▶ The problem
Copy the material from the line containing "Task: Go to the Bot checker page" through the line containing "Action: click(875, 141)", both included, reproducing each line verbatim and omitting the picture.

▶ Extracted material
******

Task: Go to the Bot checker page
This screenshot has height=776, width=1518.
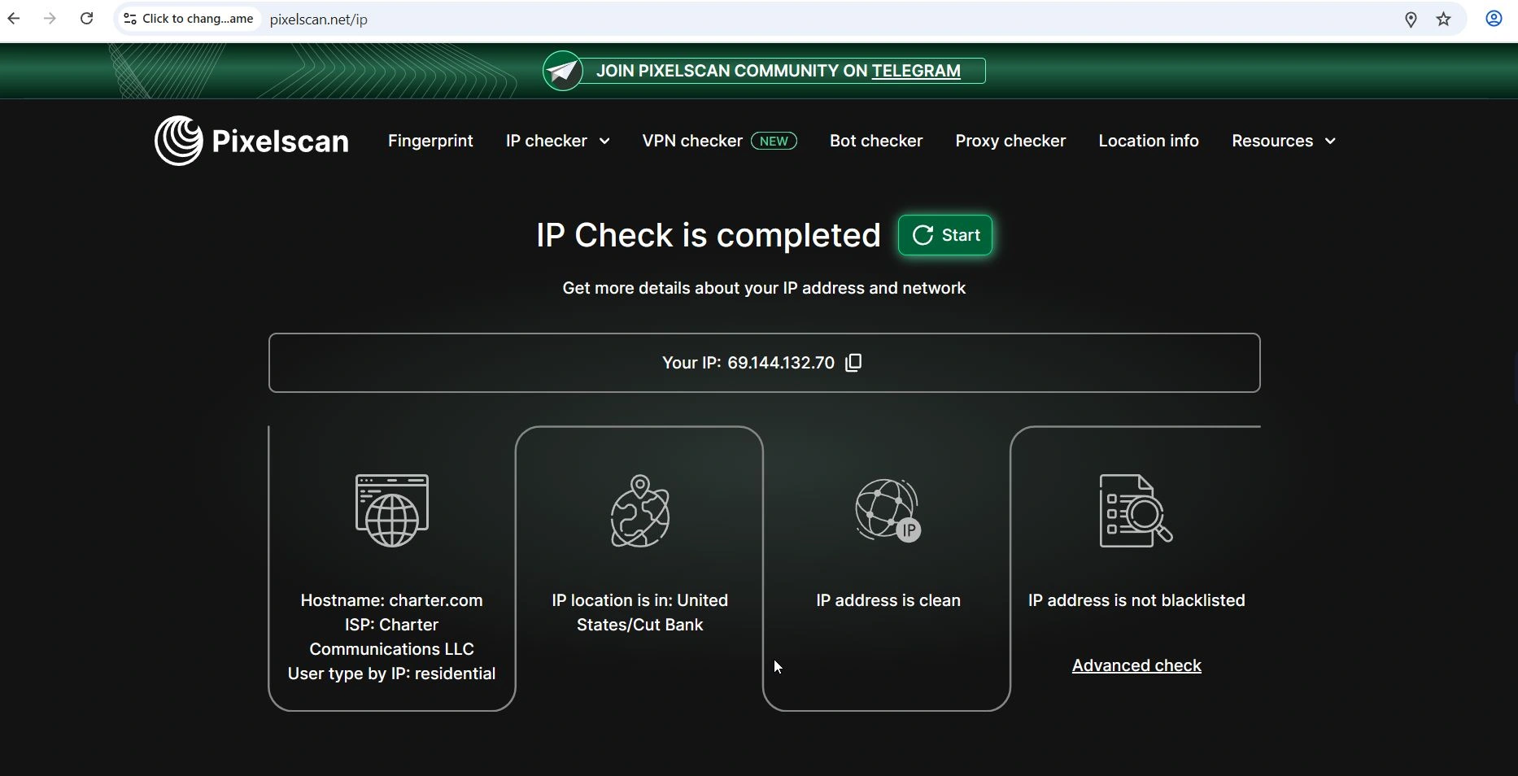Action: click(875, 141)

******

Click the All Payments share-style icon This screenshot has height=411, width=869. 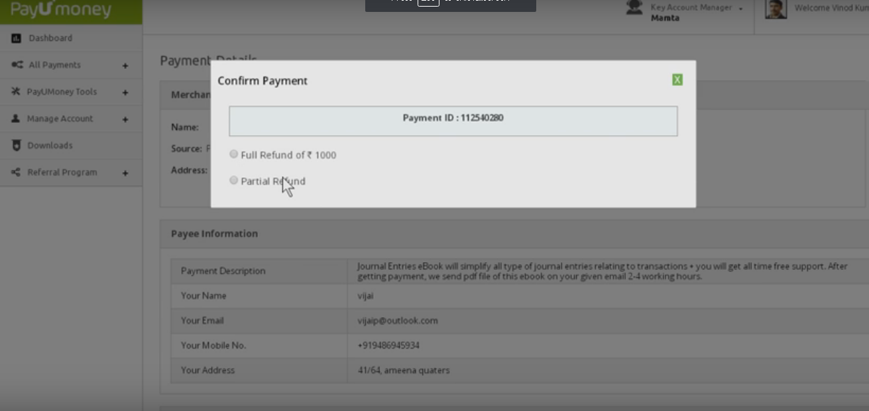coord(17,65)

******

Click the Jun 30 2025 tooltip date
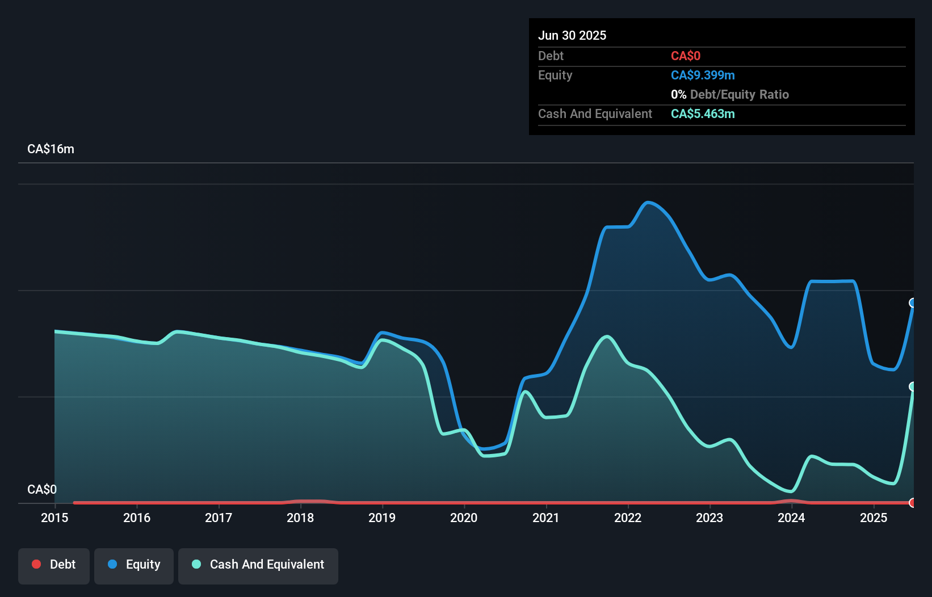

******

▶ Task solution
Task: Go to the Bot checker page
This screenshot has height=776, width=1518.
Action: click(875, 141)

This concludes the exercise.